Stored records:
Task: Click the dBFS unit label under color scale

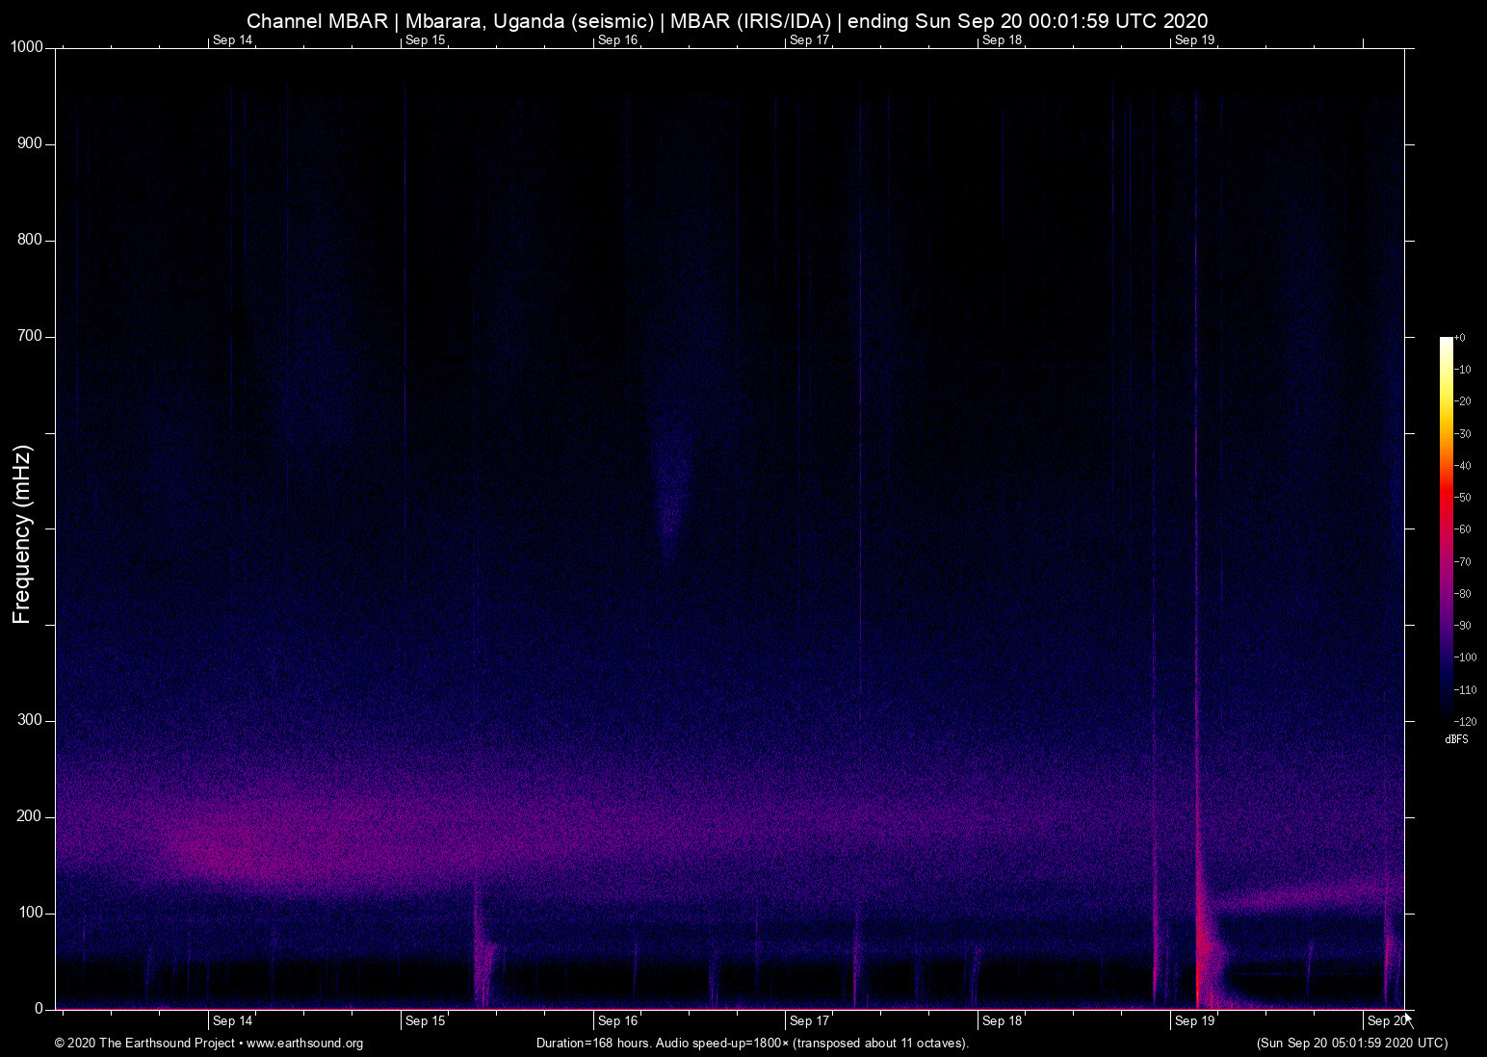Action: pyautogui.click(x=1456, y=739)
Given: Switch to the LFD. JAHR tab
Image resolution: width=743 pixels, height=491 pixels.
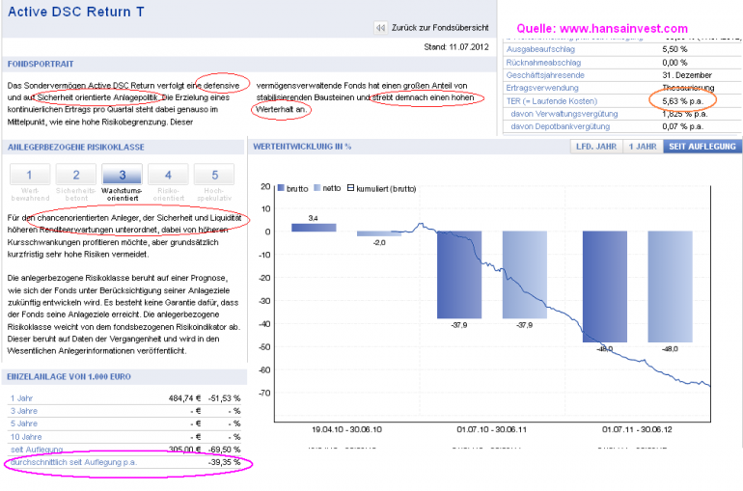Looking at the screenshot, I should point(594,147).
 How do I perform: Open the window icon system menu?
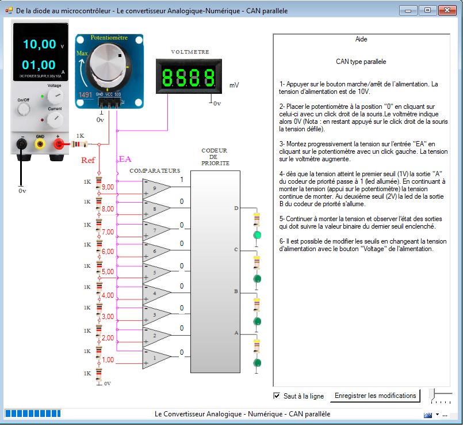pos(9,10)
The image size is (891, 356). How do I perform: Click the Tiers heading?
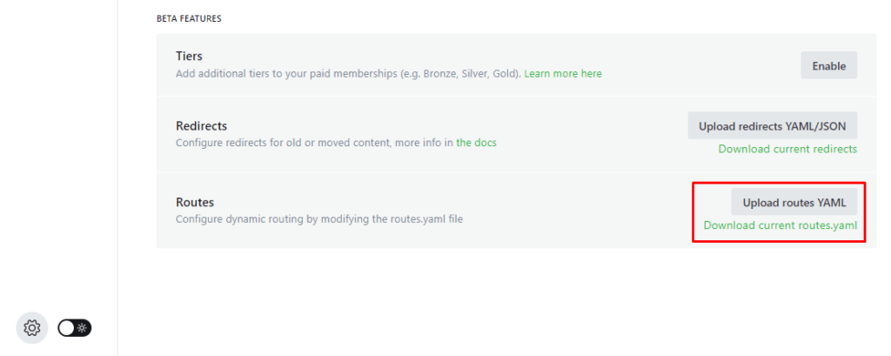[189, 56]
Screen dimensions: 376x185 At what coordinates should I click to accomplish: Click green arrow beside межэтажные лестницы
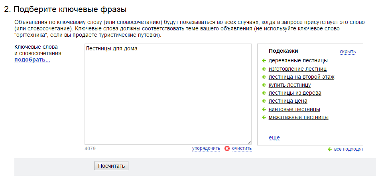264,117

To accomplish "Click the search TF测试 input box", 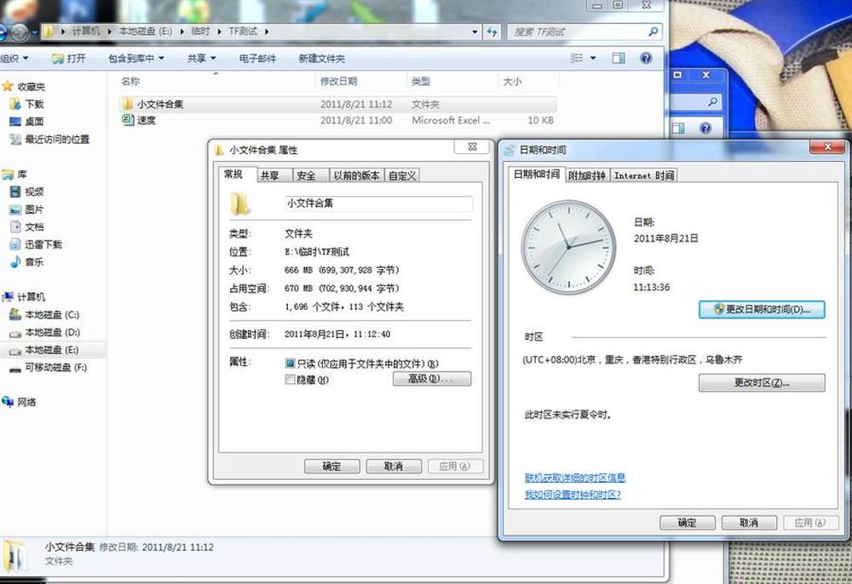I will [579, 31].
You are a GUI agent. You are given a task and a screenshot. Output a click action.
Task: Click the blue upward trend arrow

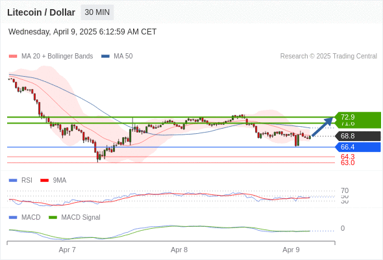coord(323,127)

_WHAT IS NEEDED_: Every line from the one containing "You are a GUI" through the last line of the data is to be retyped exactly, with nothing added and no pictures included.

_RESPONSE BELOW_:
You are a GUI agent. You are given a task and a screenshot. Output a click action.
Task: Click the blue upward trend arrow

coord(323,127)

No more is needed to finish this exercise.